In 2018, pubs opened in Ireland on Good Friday for the first time in more than 90 years. Thus concluded the perennial conversation about whether or not it was justified - religiously, morally, culturally - to allow pubs to serve on an important day in the Catholic and Christian calendar. This year, pubs are closed again, albeit for a much different reason.
Over the years, the debate around pubs serving or not on Good Friday populated The Irish Times’ letters pages on an annual basis. But those weren’t the only discussions happening about our cultural relationship with alcohol and the importance of the pub as a community hub, or the importance of positioning it as such for the benefit of publicans.
On June 25th, 1981, The Irish Times ran a special report imaginatively titled, Drink. “In the eyes of many foreigners and quite a few natives too, drink and the Irish go together like gin and tonic,” one article in the spread began. “There is really no doubt that as a nation, we do have a reputation abroad for being accomplished swillers of beer, and sinkers of spirits.”
Another article was headlined ‘A thousand reasons for pub’s peculiar popularity’. “Pubs have long played an integral part in Irish life, and in the lives of tourists for as long as they stay in the country. Despite the fact that they lack many of the comforts of home, and some of them lack comforts of any kind, they are more often than not thronged with drinkers busily keeping the brewing and distilling industries in this country on their feet… Perhaps pubs are popular because they become a way of life for many people at a reasonably young age, though not necessarily because they drink there. One prominent Dublin publican believes that young people gravitate naturally towards pubs in the evening because they are so used to going there for sandwiches and soup at lunchtime.”

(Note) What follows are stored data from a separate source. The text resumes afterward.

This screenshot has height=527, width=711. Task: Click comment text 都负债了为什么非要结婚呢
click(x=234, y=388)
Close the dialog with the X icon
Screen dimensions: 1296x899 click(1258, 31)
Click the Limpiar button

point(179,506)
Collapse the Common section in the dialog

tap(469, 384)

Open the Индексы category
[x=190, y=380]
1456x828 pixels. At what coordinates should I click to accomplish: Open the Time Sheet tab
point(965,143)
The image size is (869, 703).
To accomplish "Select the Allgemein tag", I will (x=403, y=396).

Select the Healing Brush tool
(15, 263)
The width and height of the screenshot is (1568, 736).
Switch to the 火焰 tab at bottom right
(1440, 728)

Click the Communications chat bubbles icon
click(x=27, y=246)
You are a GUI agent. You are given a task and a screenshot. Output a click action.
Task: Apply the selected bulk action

As befits the era, the page was crowded with alcohol advertising. There’s an ad for Cointreau, another for Savage Smyth (a brand of tonic, with a slightly unfortunate ‘SS’ logo), and a patriotic call to arms regarding local whiskey, “Few people realise that whiskey distilling began in Ireland over a thousand years ago. Since then many others have tried to match the taste and quality of Irish whiskey, but none has succeeded. Today, Irish whiskey is appreciated for its smoothness, tradition and character. And it is yours to enjoy with pride. So make the choice. Raise your own spirits. Irish was the first whiskey. It still is.”
Tucked in the corner is the little can that could, an ad for Corcoran's fizzy orange. Corcoran's of Carlow made several products, including Castle Lemonade, Castle Cola, and the Carlo Orange brand. Soft drinks and mineral water manufacturing and bottling was a solid business in Carlow for generations. Thomas Corcoran opened a mineral water factory in Carlow in 1827, using natural water from a well next to Carlow Castle. Red lemonade is an Irish curiosity, but even more so was Corcoran's brown lemonade. Corcoran's was indeed a behemoth in regional Irish soft drinks, although McDaid's Football Special stands out in the class of curious Irish minerals - which includes Cidona, TK red lemonade, Tanora - as one of the most unique, originally made in Ramelton in Donegal. McDaid's banana flavour is also popular.
But so well-regarded were Corcoran's drinks that when the Irish International Exhibition world fair was held in Dublin in 1907, Corcoran's products featured. That exhibition also featured an imported Canadian water chute amusement ride which cost the organisers £3,000 to bring in, yet made £7,000 from punters, its second ever highest revenue at the time. While these local tipples may feel like a thing of the past, small producers of craft beers in Ireland are thriving, and non-alcoholic drinks get a look in too, particularly fermented drinks such as kombucha and kefir. KO kombucha, SynerChi, King of Kefir, and Blakes Always Organic Kefir are just a few well-thought-of brands in contemporary Ireland.